Segment Start: PROVIDED TEXT

Older people urged to get Covid jab as UK study shows avoidable deaths

A nurse injecting a Covid vaccine into a woman's arm
The last date for those eligible to get a seasonal jab, including all adults aged 65 or over, is 31 January. Photograph: Murdo MacLeod/The Guardian

Older people are being urged to become fully vaccinated against Covid as a world-first study shows thousands of hospital admissions and deaths in the UK could have been avoided if everyone had had all of their doses.

The rollout began strongly in the UK, with 90% of the population over the age of 12 vaccinated with at least one dose by January 2022. However, rates of subsequent doses fell sharply, a study shows, with less than half the population fully jabbed by June 2022.

Covid-19 continues to infect people of all ages across the UK, while the last date for those eligible to get their seasonal jab – which includes all adults aged 65 or over – is 31 January.

Segment End: PROVIDED TEXT
Segment Start: PROVIDED DATA

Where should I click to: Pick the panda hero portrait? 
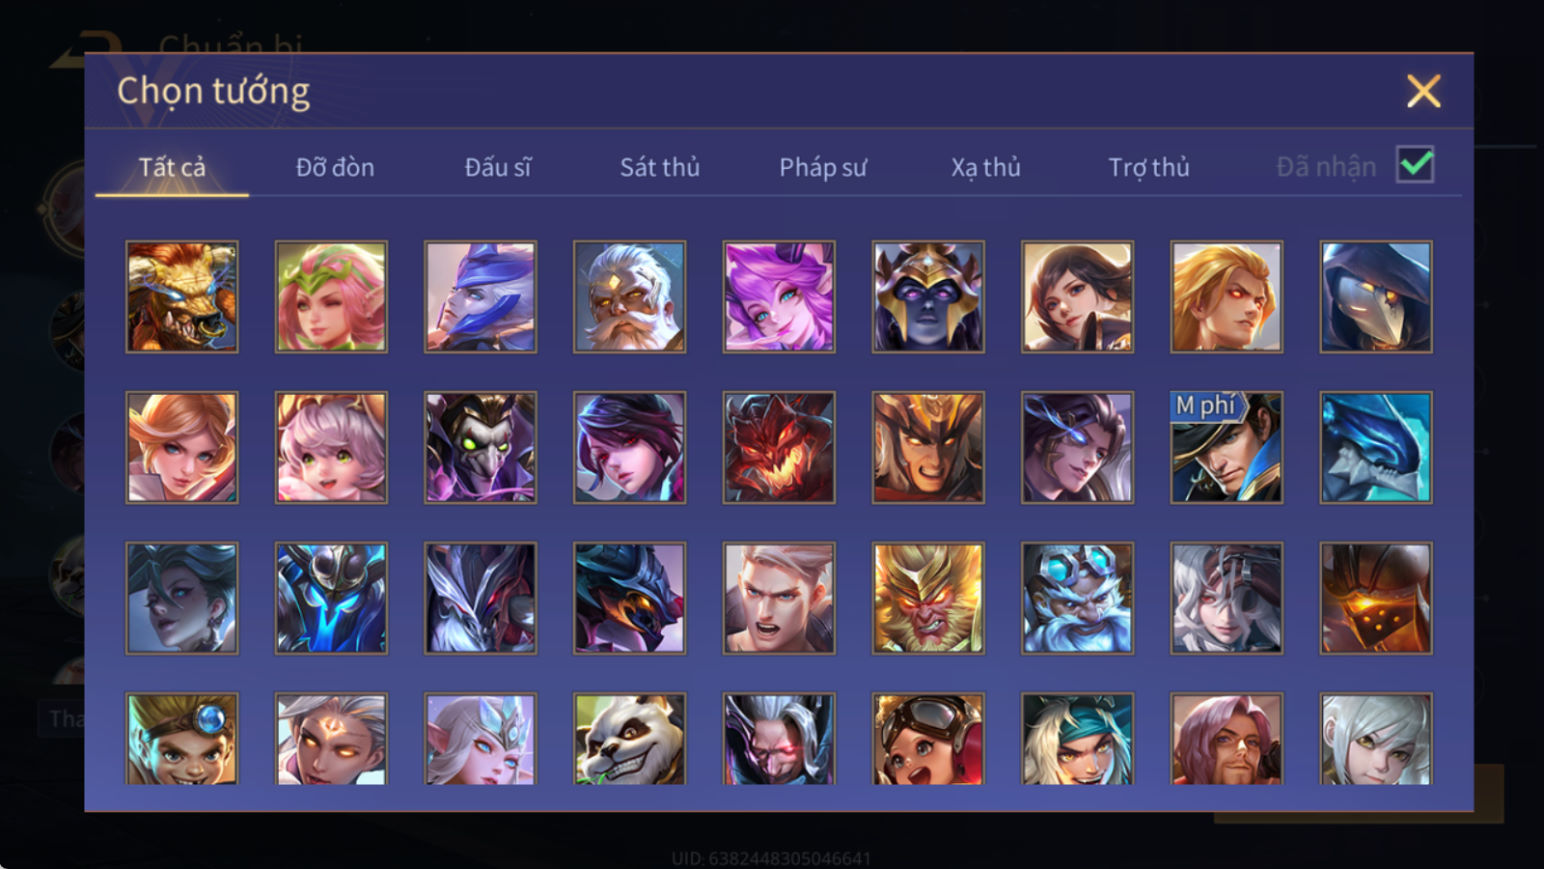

Segment End: PROVIDED DATA

* [COMPLETE THE FOLLOWING]:
**A.** In the Covid vaccination article, what proportion of the UK population over the age of 12 had received at least one dose by January 2022?
**B.** Reproduce everything in the Covid vaccination article from "Older people are" down to "by June 2022.".

* [PER-TASK ANSWERS]:
**A.** 90%.

**B.**
Older people are being urged to become fully vaccinated against Covid as a world-first study shows thousands of hospital admissions and deaths in the UK could have been avoided if everyone had had all of their doses.

The rollout began strongly in the UK, with 90% of the population over the age of 12 vaccinated with at least one dose by January 2022. However, rates of subsequent doses fell sharply, a study shows, with less than half the population fully jabbed by June 2022.